> [Given request]:
Copy the passage of the notebook on mapping social media topics from "The task in" to "in different contexts.", word for word.

> [Article]:
The task in this notebook is to extract and visualize common areas or regions of interest for a given topic from Location Based Social Media data (LBSM). On Social Media, people react to many things, and a significant share of these reactions can be seen as forms of valuation or attribution of meaning to to the physical environment. However, for visualizing such values for whole cities, there are several challenges involved:
- Identify reactions that are related to a given topic: Topics can be considered at different levels of granularity and equal terms may convey different meanings in different contexts.
- Social Media data is distributed very irregularly. Data peaks in urban areas and highly frequented tourist hotspots, while some less frequented areas do not have any data at all. When visualizing spatial reactions to topics, this inequal distribution must be taking into account, otherwise maps would always be biased towards areas with higher density of information. For this reason, normalizing results is crucial. The usual approach for normalization in such cases is that local distribution is evaluated against the global (e.g. spatial) distribution data.
For development purposes only: enable auto reload of develop dependencies, this will auto reload packages if code changes
%load_ext autoreload
%autoreload 2
#%autoreload tagmaps
Load the TagMaps package, which will serve as a base for filtering, cleaning and processing noisy social media data
from tagmaps import TagMaps
from tagmaps import EMOJI, TAGS, LOCATIONS, TOPICS
from tagmaps import LoadData
from tagmaps import BaseConfig
from tagmaps.classes.utils import Utils
1. Load Data & Overview¶
cfg = BaseConfig()

> [Data extract]:
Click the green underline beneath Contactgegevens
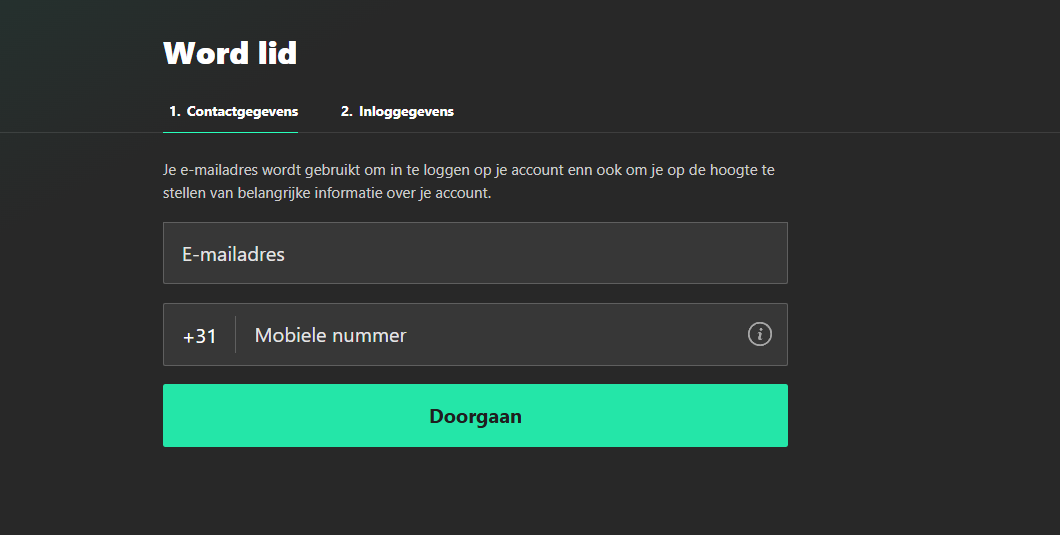Viewport: 1060px width, 535px height. (x=230, y=132)
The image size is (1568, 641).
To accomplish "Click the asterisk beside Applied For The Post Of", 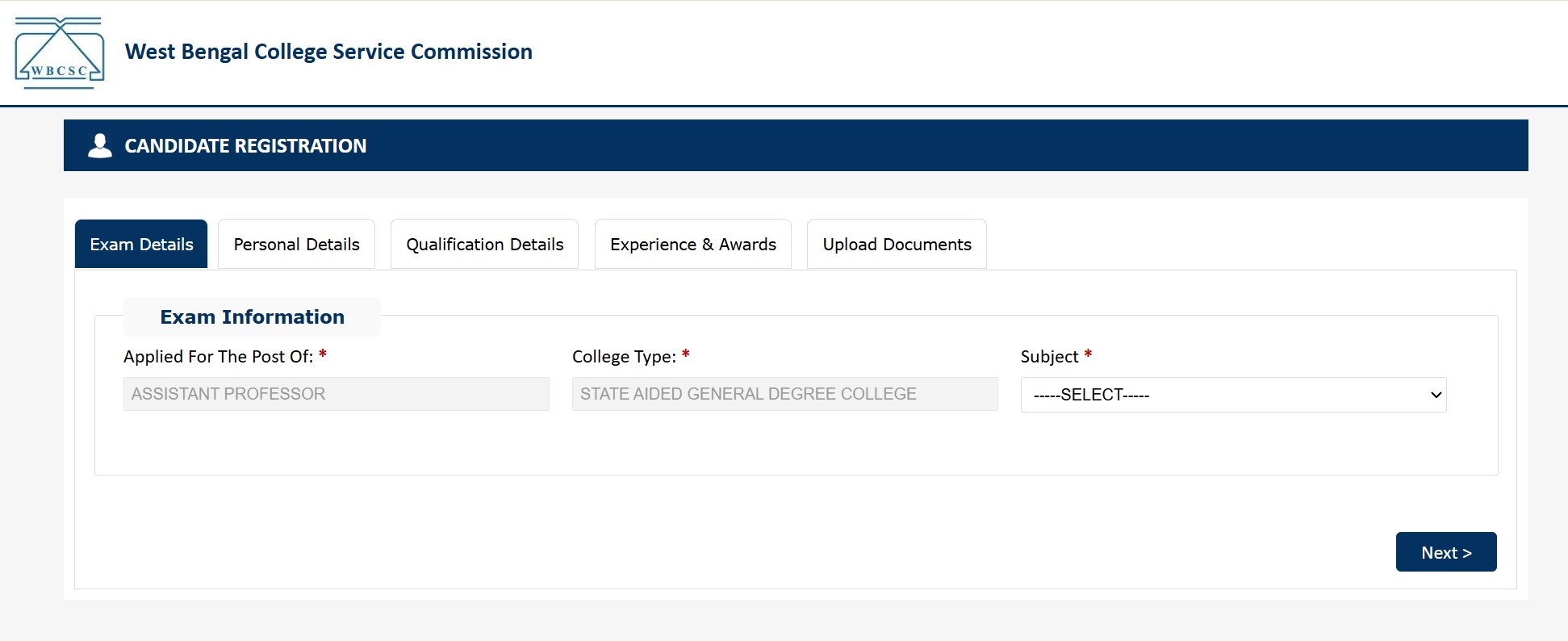I will [323, 354].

> [Response to this task]:
The task in this notebook is to extract and visualize common areas or regions of interest for a given topic from Location Based Social Media data (LBSM). On Social Media, people react to many things, and a significant share of these reactions can be seen as forms of valuation or attribution of meaning to to the physical environment. However, for visualizing such values for whole cities, there are several challenges involved:
- Identify reactions that are related to a given topic: Topics can be considered at different levels of granularity and equal terms may convey different meanings in different contexts.